Text extract:
>> Start
Food waste – into the great unknown
Published in Bay Buzz
The waste New Zealanders send to landfill every year presents something of a blurry image. We know how much ends up there, but there isn’t good data on what it’s made up of.
Food waste and other organic waste is not only part of this problem but is the main reason waste to landfill contributes 4% of New Zealand’s total emissions – over 3.1 million tonnes worth. This is because when it breaks down in landfill it produces the potent greenhouse gas methane.
Reducing food waste does present some low hanging fruit though (if you’ll excuse the pun) for businesses, and individuals to tackle waste and reduce emissions. It’s a waste stream we are all a part of and can all have a positive impact on.
By the numbers – how much is wasted?
To put a dollar figure on it, the Kantar survey quantifies the cost to households at $3.1 billion – a staggering figure considering the current cost of living crisis and high food prices.
Research by Love Food Hate Waste New Zealand in 2018 puts the figure higher still, at 157,000 tonnes.
This doesn’t even include food lost on the commercial side of the supply chain; during harvest, manufacture, transport, and storage – a figure which there is little data on. Professor Miranda Mirosa of the University of Otago’s Department of Food Science says, “The publicly available New Zealand retail data shows supermarkets create 60,500 tonnes of unsold food annually.”
This is just one dataset from one sector. She also notes New Zealand is still “woefully short” of properly understanding what is wasted in the food supply chain.
Another figure which gives us a glimpse of this loss, but from a local perspective, comes from Hawke’s Bay food rescue organisation Nourished 4 Nil. They report having donated 139 tonnes of food in May of this year alone. This food is mostly donated by producers, supermarkets, and retailers for reasons such as damaged packaging or being close to best before dates but is still fit for human consumption.
Where to start?
Comprehending a problem is the first step to tackling it and as Miranda points out, New Zealand has little understanding of our level of food waste. This, she says, is because we haven’t had a national definition for it, and no one has done a whole supply chain investigation.
Things are set to change though, with a technical definition for food waste due to be announced soon by Government, she says. Work can then begin to properly measure it.
Miranda’s university research group is about to start a project, commissioned by the Ministry for the Environment, to establish a baseline measure of food loss in Aotearoa. The results are expected early next year.
>> End
Dataset extract:
>> Start
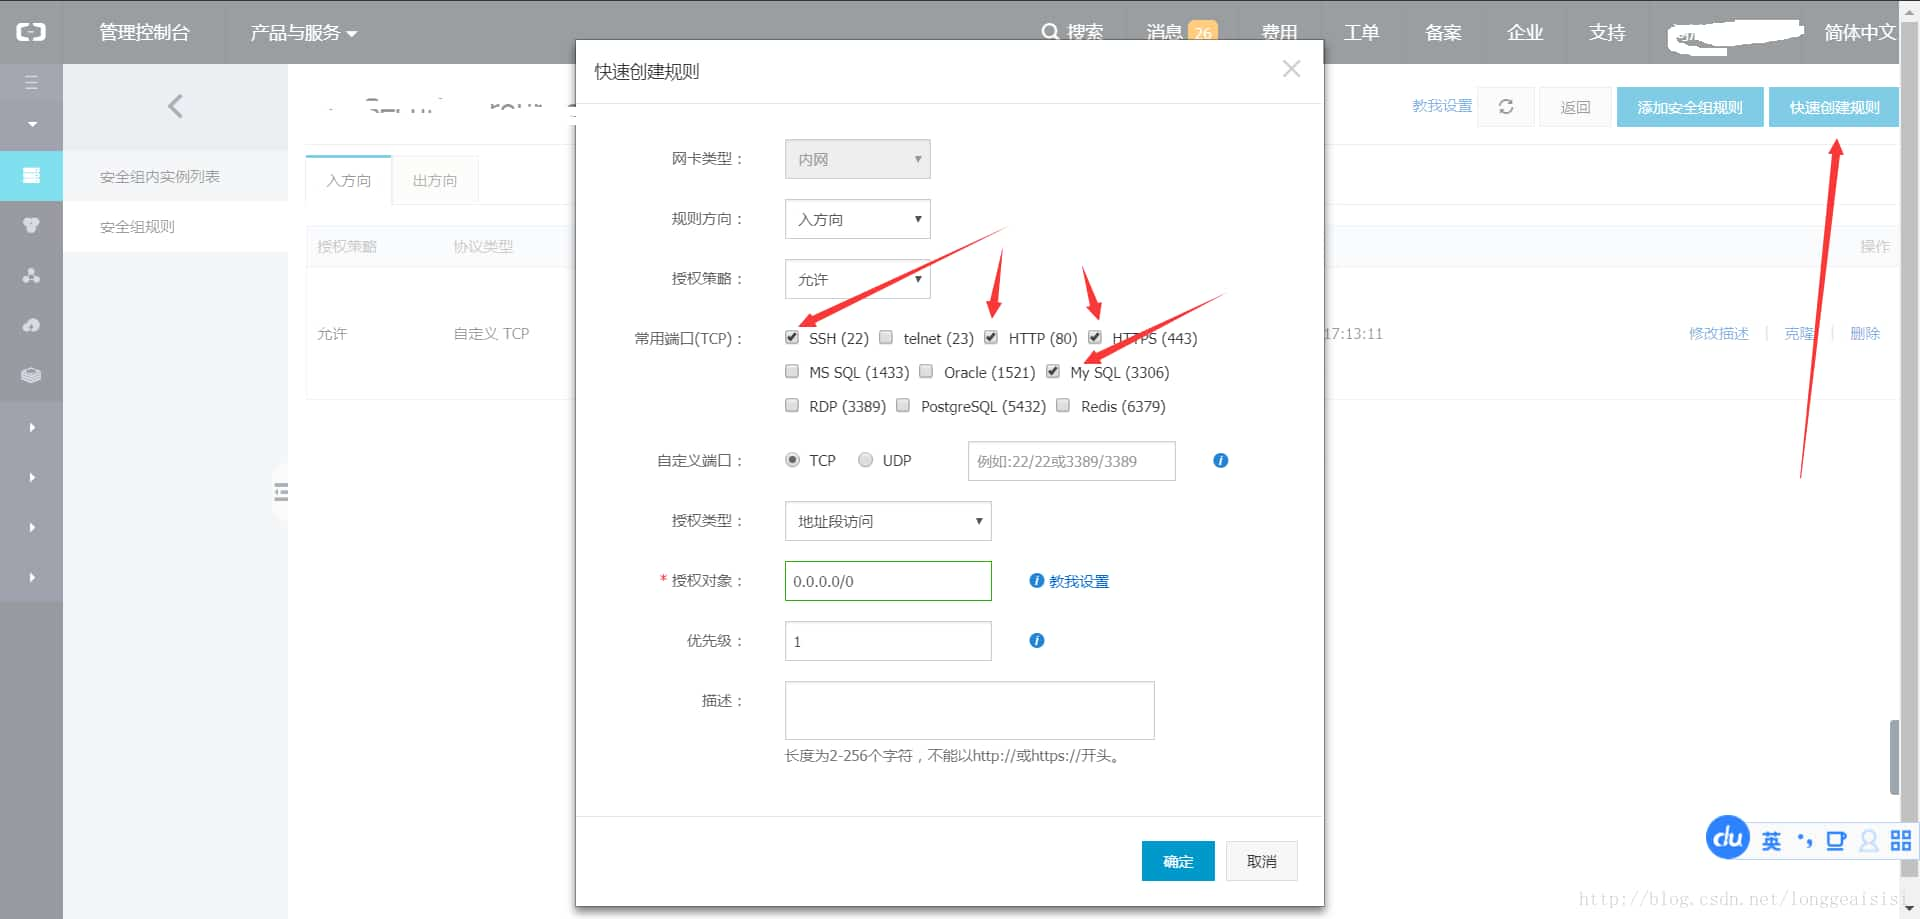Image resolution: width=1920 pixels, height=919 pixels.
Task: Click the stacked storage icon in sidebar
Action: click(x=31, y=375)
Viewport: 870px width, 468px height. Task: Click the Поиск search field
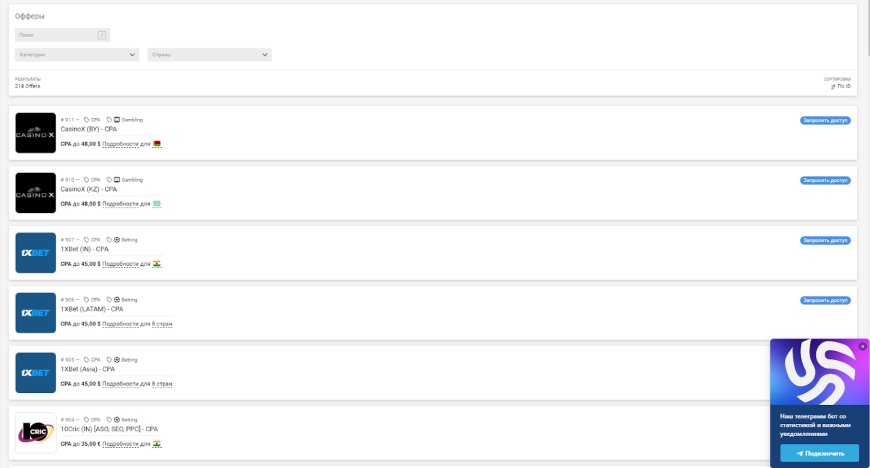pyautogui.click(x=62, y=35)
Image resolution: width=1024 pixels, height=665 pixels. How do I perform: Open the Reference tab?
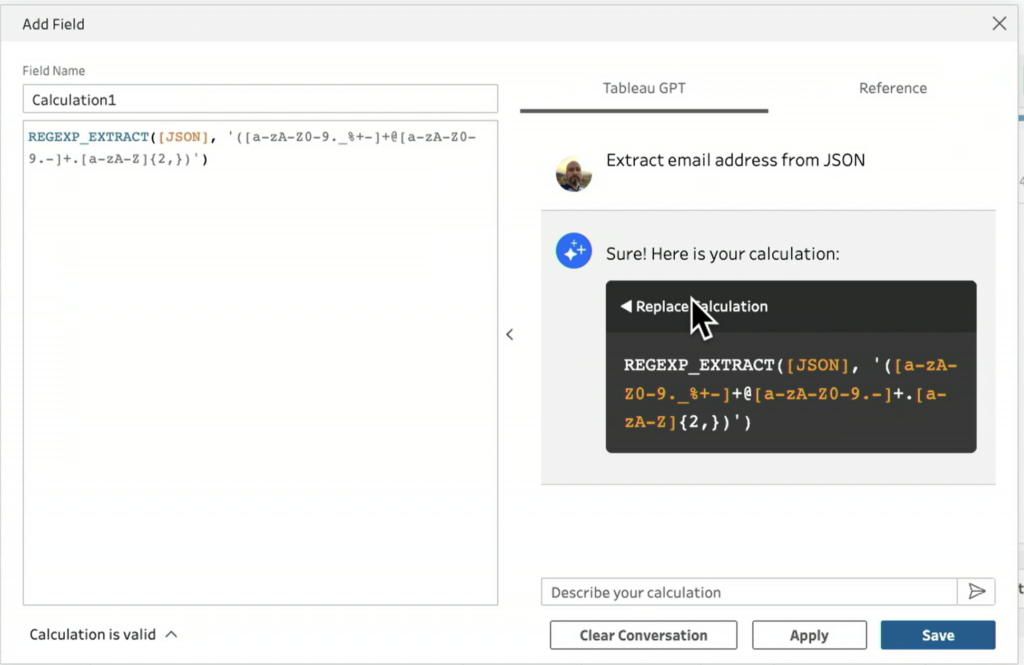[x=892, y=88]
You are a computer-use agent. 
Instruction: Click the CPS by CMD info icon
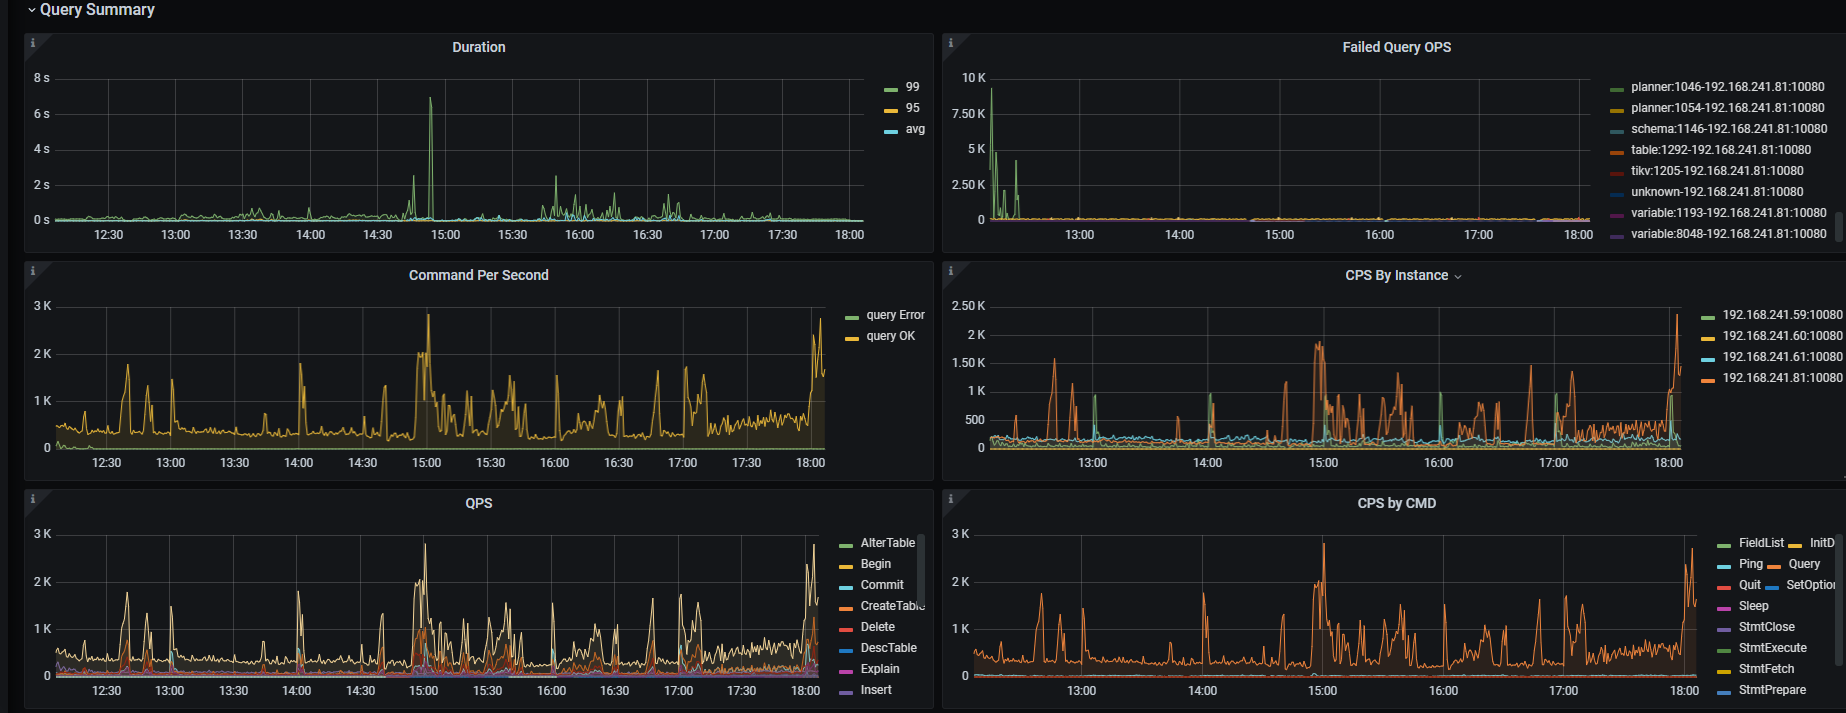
>> End
>> Start
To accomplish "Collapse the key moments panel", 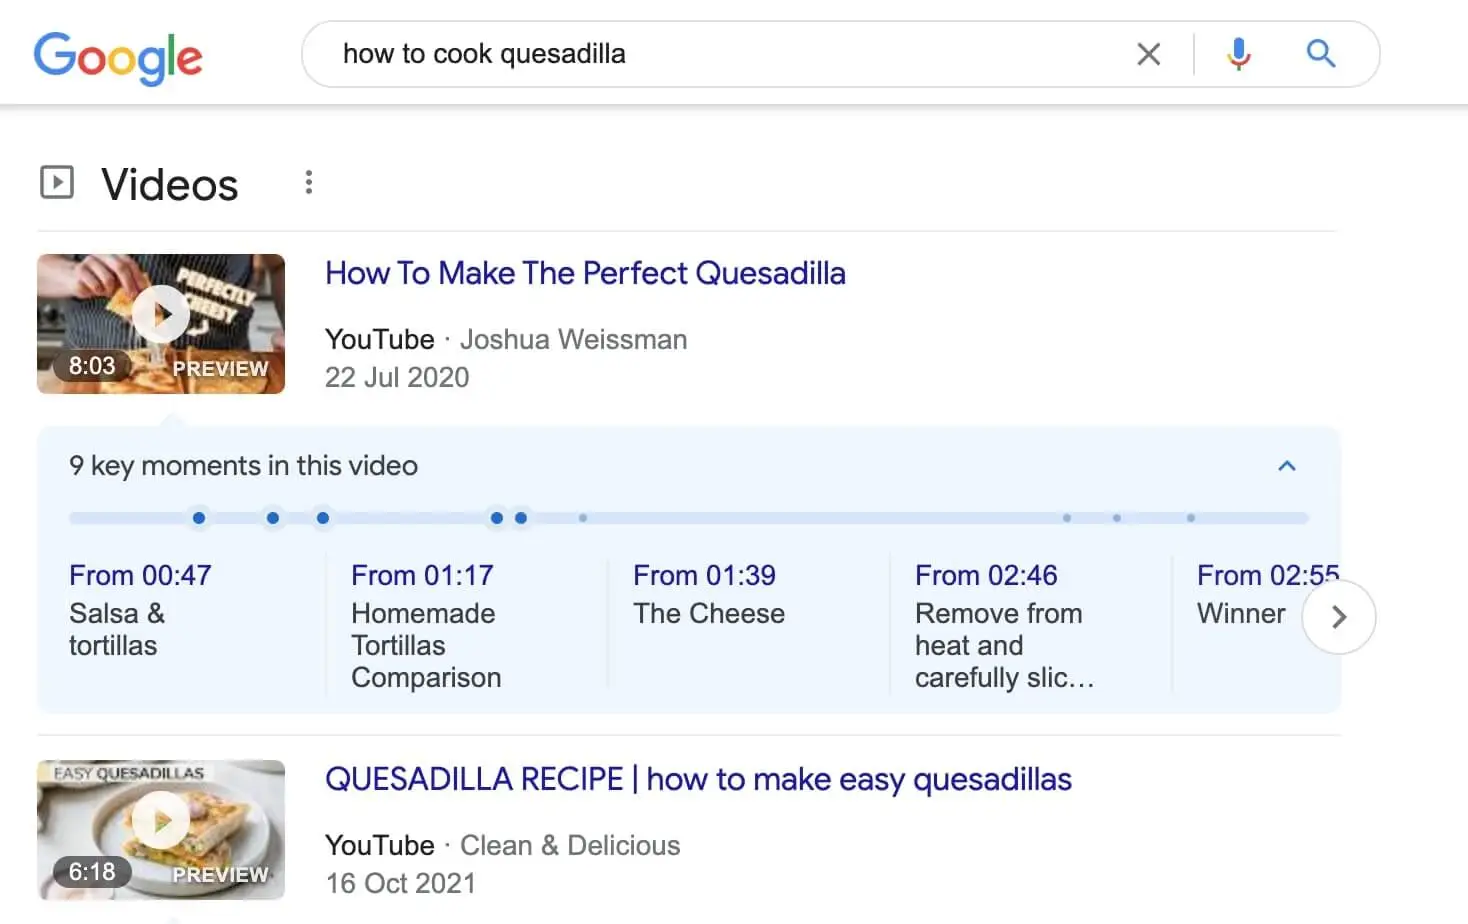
>> End
Work to be completed:
Answer these questions using the food waste article.
1. What share of New Zealand's total emissions comes from waste sent to landfill?
2. According to the publicly available New Zealand retail data that Professor Miranda Mirosa cites, how much unsold food do supermarkets create each year?
3. How much food did Nourished 4 Nil report donating in May?

Completed task:
1. 4%, which is over 3.1 million tonnes.
2. 60,500 tonnes.
3. 139 tonnes.